Thursday, November 12, 2015

Alexiévich y los recuerdos infantiles

En las primeras páginas del libró La guerra no tiene rostro de mujer, de Svetlana Alexiévich, la autora y periodista bielorrusa que escribe en ruso, recuerda la omnipresenccia de los temas bélicos en su infancia.

"Escribo sobre la guerra... yo, la que nunca quiso leer libros sobre guerras a pesar de que en la época de mi infancia y mi juventud fueran la lectura favorita".

Afirma que su primer recuerdo de la guerra fue su angustia infantil en medio de unas palabras incompresibles y amenazantes. "La guerra siempre estuvo presente: en la escuela, en la casa, en las bodas y en los bautizos, en las nefastas fiestas y en los funerales. Incluso en las conversaciones de los niños (...) no conocíamos el mundo sin guerra".

El testimonio de una mujer catorce años menor que yo, nacida en un país tan remoto al mío, ha despertado en mí una marejada de recuerdos que se remontan a 1940, es decir: unos meses después del estallido de la Segunda Guerra Mudial, cuando Polonia había sido invadda por el ejército alemán.

En 1941, cuando iba a yo a cumplir siete años, ingresé en la escuela para cursar el primer año de primaria. Por una parte, gocé entonces el contacto inicial con la literatura e incluso aprendí de memoria el poema Cielo y mar, de Rubén Dario, y las lecturas del libro Rosas de la infancia, de María Enriqueta, me cautivaron; pero en forma simultánea y paradójica, los temas bélicos irrumpieron en nuestras conversaciones de condiscípulos porque en casa escuchábamos incesantemente las discusiones entre "germanófilos" y "aliadófilos".
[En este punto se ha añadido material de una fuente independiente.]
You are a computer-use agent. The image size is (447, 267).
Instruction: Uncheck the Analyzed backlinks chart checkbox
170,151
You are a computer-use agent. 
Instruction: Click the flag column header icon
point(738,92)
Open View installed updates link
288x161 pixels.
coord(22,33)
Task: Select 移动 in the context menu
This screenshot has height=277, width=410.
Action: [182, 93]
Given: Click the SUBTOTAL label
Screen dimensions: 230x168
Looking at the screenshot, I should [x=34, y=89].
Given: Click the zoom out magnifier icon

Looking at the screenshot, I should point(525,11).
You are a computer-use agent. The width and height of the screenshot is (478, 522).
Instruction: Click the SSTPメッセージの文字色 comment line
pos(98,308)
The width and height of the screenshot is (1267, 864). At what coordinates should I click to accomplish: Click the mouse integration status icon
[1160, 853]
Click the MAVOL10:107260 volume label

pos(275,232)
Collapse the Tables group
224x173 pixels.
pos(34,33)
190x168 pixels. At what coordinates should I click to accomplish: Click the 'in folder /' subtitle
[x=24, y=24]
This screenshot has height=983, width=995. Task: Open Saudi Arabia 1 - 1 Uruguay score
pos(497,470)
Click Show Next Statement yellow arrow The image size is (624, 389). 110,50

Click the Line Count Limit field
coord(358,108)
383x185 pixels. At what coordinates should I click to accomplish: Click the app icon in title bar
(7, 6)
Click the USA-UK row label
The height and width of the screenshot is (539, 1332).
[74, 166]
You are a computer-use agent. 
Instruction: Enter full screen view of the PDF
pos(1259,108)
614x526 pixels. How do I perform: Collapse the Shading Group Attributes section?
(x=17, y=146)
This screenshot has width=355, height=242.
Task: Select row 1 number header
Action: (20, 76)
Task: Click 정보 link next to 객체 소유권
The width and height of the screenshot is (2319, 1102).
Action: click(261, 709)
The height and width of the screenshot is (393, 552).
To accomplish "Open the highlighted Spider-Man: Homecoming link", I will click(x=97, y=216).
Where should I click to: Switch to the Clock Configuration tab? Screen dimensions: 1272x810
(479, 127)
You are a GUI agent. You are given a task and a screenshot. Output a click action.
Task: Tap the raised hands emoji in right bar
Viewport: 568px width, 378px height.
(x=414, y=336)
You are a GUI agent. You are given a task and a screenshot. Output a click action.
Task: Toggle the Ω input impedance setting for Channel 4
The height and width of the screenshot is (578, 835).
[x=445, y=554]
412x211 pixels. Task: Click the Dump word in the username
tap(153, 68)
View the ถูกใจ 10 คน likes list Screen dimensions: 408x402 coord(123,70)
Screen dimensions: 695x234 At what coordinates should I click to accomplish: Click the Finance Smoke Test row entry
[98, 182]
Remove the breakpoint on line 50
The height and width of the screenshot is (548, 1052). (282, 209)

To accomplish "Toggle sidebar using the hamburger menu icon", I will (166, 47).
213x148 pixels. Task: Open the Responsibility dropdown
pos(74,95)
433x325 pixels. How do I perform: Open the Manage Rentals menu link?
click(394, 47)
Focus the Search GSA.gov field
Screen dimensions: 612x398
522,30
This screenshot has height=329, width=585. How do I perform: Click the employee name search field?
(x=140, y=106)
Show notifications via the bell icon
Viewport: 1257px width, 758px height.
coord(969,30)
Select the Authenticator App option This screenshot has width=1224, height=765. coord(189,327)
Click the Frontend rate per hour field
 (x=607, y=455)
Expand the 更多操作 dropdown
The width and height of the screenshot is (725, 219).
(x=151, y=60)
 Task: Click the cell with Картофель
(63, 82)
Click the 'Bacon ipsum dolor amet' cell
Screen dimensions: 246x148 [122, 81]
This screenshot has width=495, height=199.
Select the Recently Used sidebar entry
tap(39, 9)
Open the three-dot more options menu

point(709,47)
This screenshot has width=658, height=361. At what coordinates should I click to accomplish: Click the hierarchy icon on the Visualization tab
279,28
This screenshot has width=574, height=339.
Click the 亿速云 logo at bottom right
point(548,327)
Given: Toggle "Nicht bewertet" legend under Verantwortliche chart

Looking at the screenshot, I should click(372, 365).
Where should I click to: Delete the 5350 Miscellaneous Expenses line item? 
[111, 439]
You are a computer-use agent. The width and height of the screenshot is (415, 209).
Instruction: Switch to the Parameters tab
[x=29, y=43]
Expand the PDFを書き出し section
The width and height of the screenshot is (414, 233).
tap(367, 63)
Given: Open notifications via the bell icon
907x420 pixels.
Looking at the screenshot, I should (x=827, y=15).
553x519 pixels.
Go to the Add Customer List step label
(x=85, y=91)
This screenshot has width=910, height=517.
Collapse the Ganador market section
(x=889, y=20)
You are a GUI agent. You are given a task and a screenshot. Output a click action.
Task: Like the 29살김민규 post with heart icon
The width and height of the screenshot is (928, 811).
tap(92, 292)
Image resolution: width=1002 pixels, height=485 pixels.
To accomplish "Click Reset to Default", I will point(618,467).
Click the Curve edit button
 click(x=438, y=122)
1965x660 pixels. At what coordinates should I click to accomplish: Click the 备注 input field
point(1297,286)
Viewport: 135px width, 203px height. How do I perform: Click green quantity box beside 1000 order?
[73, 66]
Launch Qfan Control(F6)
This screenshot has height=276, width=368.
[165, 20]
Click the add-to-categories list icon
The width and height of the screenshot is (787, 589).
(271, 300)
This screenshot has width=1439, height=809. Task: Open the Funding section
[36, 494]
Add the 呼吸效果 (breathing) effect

Un día de 1942, la directora de la escuela observó que mis compañeros y yo comentábamos las peripecias de la guerra y consultábamos los mapas de una revista. Eso fue suficiente para que quedara prohibido volver a "hablar de la guerra".

Los adultos sí que seguían enfrascados en discusiones. En la calle de Coahuila de la colonia Roma, en la Ciudad de México, se encontraba la farmacia Diana, a unos pasos del Estadio Nacional, ahora desaparecido. A esta botica acudían los vecinos no tanto para comprar cafiaspirinas y aceite de ricino, sino para comentar las últimas noticias de la guerra y, de paso, apoyar a sus favoritos, como si se tratara de una competencia deportiva. 

El ataque de los submarinos alemanes a los barcos petroleros Potrero del Llano y Faja de Oro provocó en los mexicanos la indignación y la reacción patriótica generalizada hizo que los "germanófilos" depusieran su actitud y callaran para siempre sus preferencias.

Una multitud de hombres de mediana edad se inscribieron voluntariamente en un movimiento precursor del servicio militar nacional. Recuerdo a mi padre, de 42 años, con su gorra cuartelera y su cinturón en el que lucía una hebilla con la letra R, de "reservista". Los estoperoles de sus botas percutían sonoramente el piso de cemento y hasta me parece que los escucho aún. Había acudido asiduamente al Estadio Nacional para recibir instrucción militar... hasta el día en que decidió no regresar porque el general que estaba al mando había pronunciado ante los reclutas una arenga en la que proclamaba: "Esta guerra es para apoyar a nuestros leales y grandes amigos, los soviéticos".

Muchos recuerdos conservo de esos tiempos que coincidieron con mi preadolescencia, pero será preciso dejarlos para otra ocasión. Baste decir por ahora que la siniestra presencia de la guerra  permeó aquella época, al grado de que estaba yo seguro de que, ineluctablemente, sería llamado a filas en alguna etapa de mi vida.

"Creo que en cada uno de nosotros hay un pedazo de historia --dice Alexiévich--: uno posee media página; otro, dos o tres". Mis recuerdos han sido un minúsculo pedazo; pero estoy plenamente consciente de la forma en que transcurrió en México el tiempo de la Segunda Guerra Mundial. En cierto modo, fue como escuchar aterrados los estruendos de una lejana tempestad.